Students warned to avoid Mexico on spring break

Heeding a State Department warning about escalating violence along the Mexican border, area universities are urging students to take their spring break vacations elsewhere.
Bayside Church -- the area's largest mega-church -- has told 700 high school and college students who planned to take spring break in Mexico that it had canceled the trip and its outreach projects.
Instead, the group will travel to Fresno to help the needy in that community.
A State Department warning about the murders, abductions and drug violence issued Feb. 20 remains in effect.
It says: "Mexican drug cartels are engaged in an increasingly violent conflict -- both among themselves and with Mexican security services -- for control of narcotics trafficking routes along the U.S.-Mexico border."

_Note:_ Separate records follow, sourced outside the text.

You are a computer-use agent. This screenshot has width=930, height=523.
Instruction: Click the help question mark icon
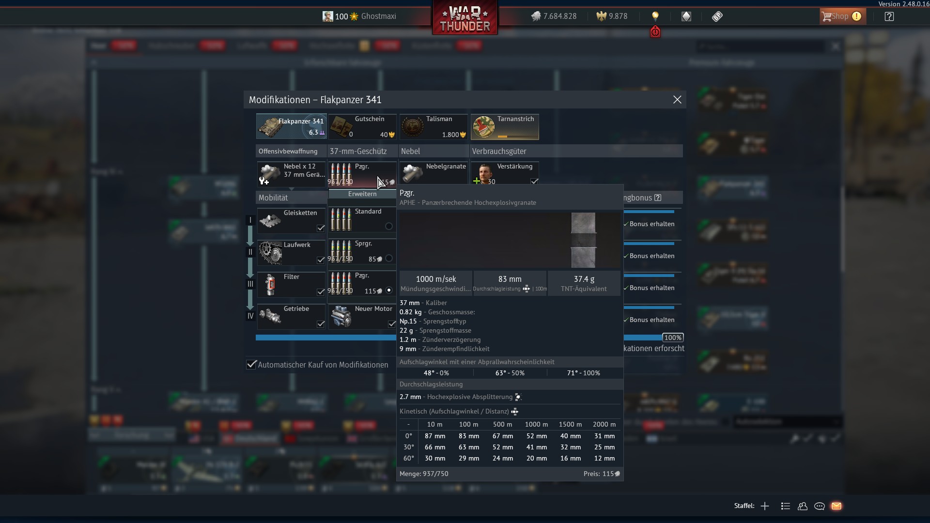point(889,16)
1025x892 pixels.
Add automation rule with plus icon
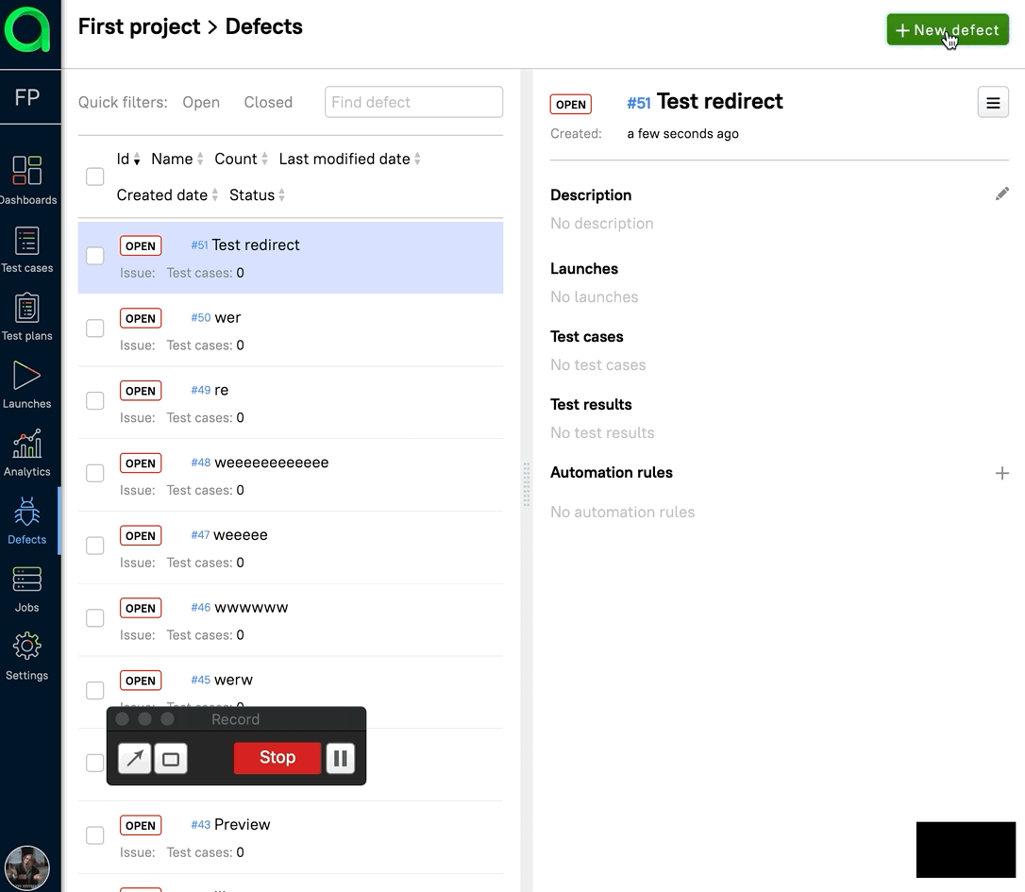tap(1001, 473)
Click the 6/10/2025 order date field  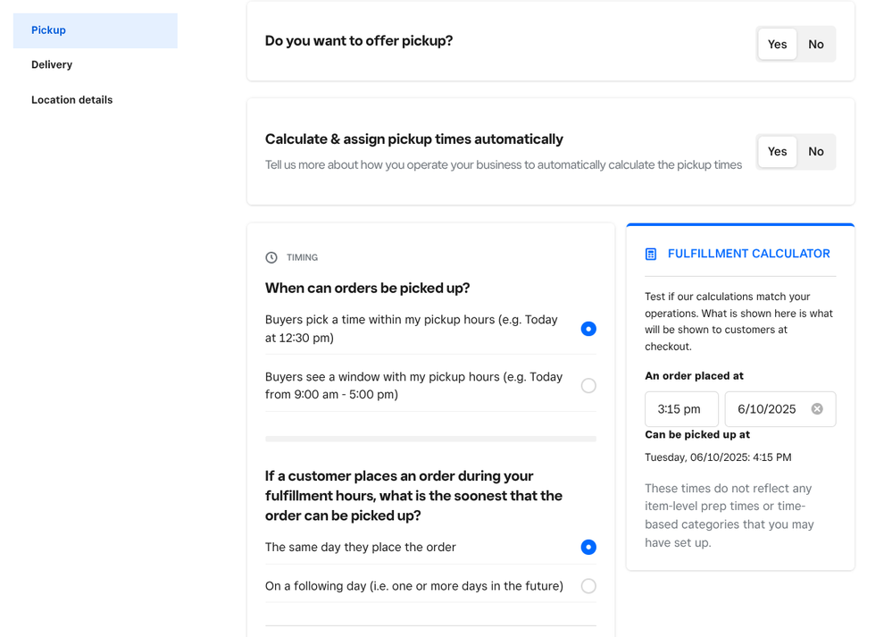(x=767, y=409)
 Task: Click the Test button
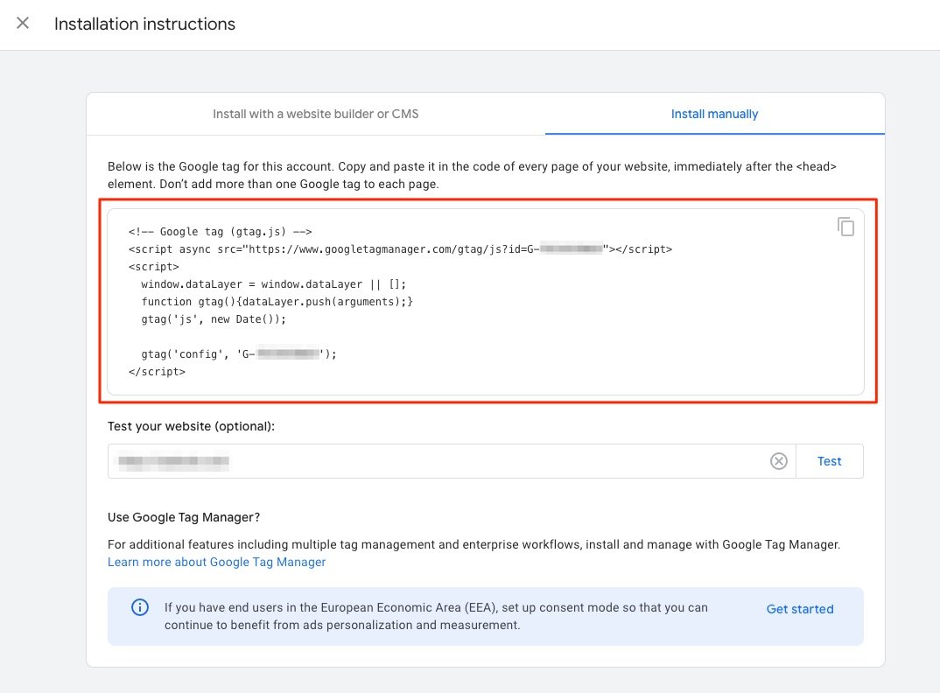click(x=829, y=461)
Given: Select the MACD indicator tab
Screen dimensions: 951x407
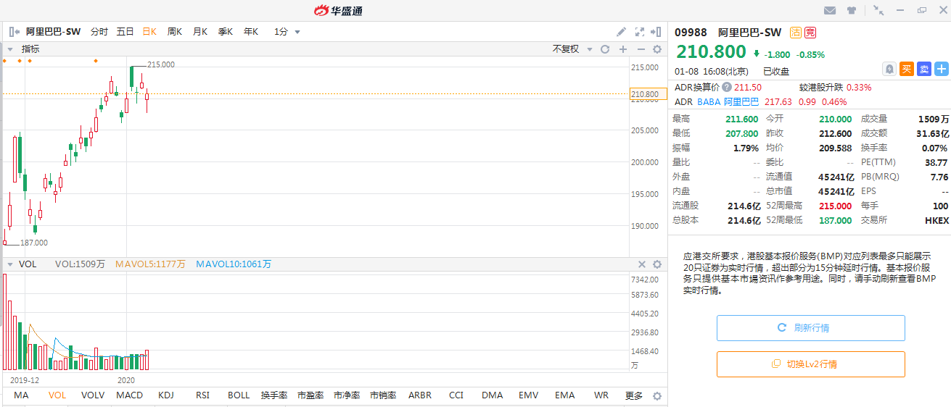Looking at the screenshot, I should (130, 395).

That was enough to prompt officials at California State University, Sacramento, and the University of California, Davis, to warn their students of the danger.
"Go someplace else for spring break," said Jack Godwin, Sacramento State's chief international officer.
He said the university warned students in e-mails sent March 2.
While the university can't stop students from seeking the traditional fun in the sun, he said campus officials have stressed safer and more meaningful ways to spend the holiday break.
Davis officials urged students to read and understand the State Department's alert before making vacation plans.
On Sunday, officials of the area's Bayside churches -- with a membership of more than 13,000 among several congregations -- announced that they had called off their spring break student outreach program in Mexico for the first time in 13 years.
"We looked at the risk factors and decided this isn't something we wanted to do with minors," Bayside's Jordanna Zumot, global outreach pastor, said.
Zumot said that while the Mexican community where they work is well south of the most dangerous areas, the church board decided that it still wasn't worth the risk.
Last year, Bayside took 800 kids to Guadalupe Victoria, Mexico.
Zumot said the decision was disappointing on both sides of the border.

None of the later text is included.